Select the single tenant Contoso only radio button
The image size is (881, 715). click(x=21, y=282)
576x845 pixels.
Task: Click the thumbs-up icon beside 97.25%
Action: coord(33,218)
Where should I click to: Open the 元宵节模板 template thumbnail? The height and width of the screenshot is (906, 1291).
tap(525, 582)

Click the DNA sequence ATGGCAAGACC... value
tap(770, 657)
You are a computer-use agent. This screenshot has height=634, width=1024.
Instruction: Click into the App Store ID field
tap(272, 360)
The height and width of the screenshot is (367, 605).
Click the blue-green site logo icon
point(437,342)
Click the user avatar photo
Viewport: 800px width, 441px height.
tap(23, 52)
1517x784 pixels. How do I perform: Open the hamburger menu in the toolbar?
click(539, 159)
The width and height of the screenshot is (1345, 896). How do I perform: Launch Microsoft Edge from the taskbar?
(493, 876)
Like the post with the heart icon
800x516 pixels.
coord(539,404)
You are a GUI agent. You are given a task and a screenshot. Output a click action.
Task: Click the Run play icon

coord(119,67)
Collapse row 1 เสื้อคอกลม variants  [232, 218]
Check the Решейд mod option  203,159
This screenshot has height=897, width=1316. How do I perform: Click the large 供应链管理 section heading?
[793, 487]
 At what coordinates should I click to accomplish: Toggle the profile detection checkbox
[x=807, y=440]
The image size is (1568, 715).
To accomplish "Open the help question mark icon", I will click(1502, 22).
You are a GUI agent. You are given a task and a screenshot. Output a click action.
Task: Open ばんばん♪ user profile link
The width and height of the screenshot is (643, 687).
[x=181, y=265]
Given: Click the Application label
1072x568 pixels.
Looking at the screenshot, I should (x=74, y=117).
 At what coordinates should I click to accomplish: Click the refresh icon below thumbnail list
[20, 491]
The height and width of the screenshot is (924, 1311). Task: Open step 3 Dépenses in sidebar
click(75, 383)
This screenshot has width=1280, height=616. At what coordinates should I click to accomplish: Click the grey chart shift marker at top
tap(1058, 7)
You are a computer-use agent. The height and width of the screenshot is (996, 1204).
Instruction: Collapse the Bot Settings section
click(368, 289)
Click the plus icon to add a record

++++++++++

• Goal: Please revise the data above by changing "Instruction" to "Goal" and keeping every other part the same.

• Output below:
Select the single tenant Contoso only radio button
The image size is (881, 715). click(x=21, y=282)
576x845 pixels.
Task: Click the thumbs-up icon beside 97.25%
Action: coord(33,218)
Where should I click to: Open the 元宵节模板 template thumbnail? The height and width of the screenshot is (906, 1291).
tap(525, 582)

Click the DNA sequence ATGGCAAGACC... value
tap(770, 657)
You are a computer-use agent. This screenshot has height=634, width=1024.
Goal: Click into the App Store ID field
tap(272, 360)
The height and width of the screenshot is (367, 605).
Click the blue-green site logo icon
point(437,342)
Click the user avatar photo
Viewport: 800px width, 441px height.
tap(23, 52)
1517x784 pixels. How do I perform: Open the hamburger menu in the toolbar?
click(539, 159)
The width and height of the screenshot is (1345, 896). How do I perform: Launch Microsoft Edge from the taskbar?
(493, 876)
Like the post with the heart icon
800x516 pixels.
coord(539,404)
You are a GUI agent. You are given a task and a screenshot. Output a click action.
Task: Click the Run play icon

coord(119,67)
Collapse row 1 เสื้อคอกลม variants  [232, 218]
Check the Решейд mod option  203,159
This screenshot has height=897, width=1316. How do I perform: Click the large 供应链管理 section heading?
[793, 487]
 At what coordinates should I click to accomplish: Toggle the profile detection checkbox
[x=807, y=440]
The image size is (1568, 715).
To accomplish "Open the help question mark icon", I will click(1502, 22).
You are a GUI agent. You are given a task and a screenshot. Output a click action.
Task: Open ばんばん♪ user profile link
The width and height of the screenshot is (643, 687).
[x=181, y=265]
Given: Click the Application label
1072x568 pixels.
Looking at the screenshot, I should (x=74, y=117).
 At what coordinates should I click to accomplish: Click the refresh icon below thumbnail list
[20, 491]
The height and width of the screenshot is (924, 1311). Task: Open step 3 Dépenses in sidebar
click(75, 383)
This screenshot has width=1280, height=616. At what coordinates should I click to accomplish: Click the grey chart shift marker at top
tap(1058, 7)
You are a computer-use agent. The height and width of the screenshot is (996, 1204).
Goal: Collapse the Bot Settings section
click(368, 289)
Click the plus icon to add a record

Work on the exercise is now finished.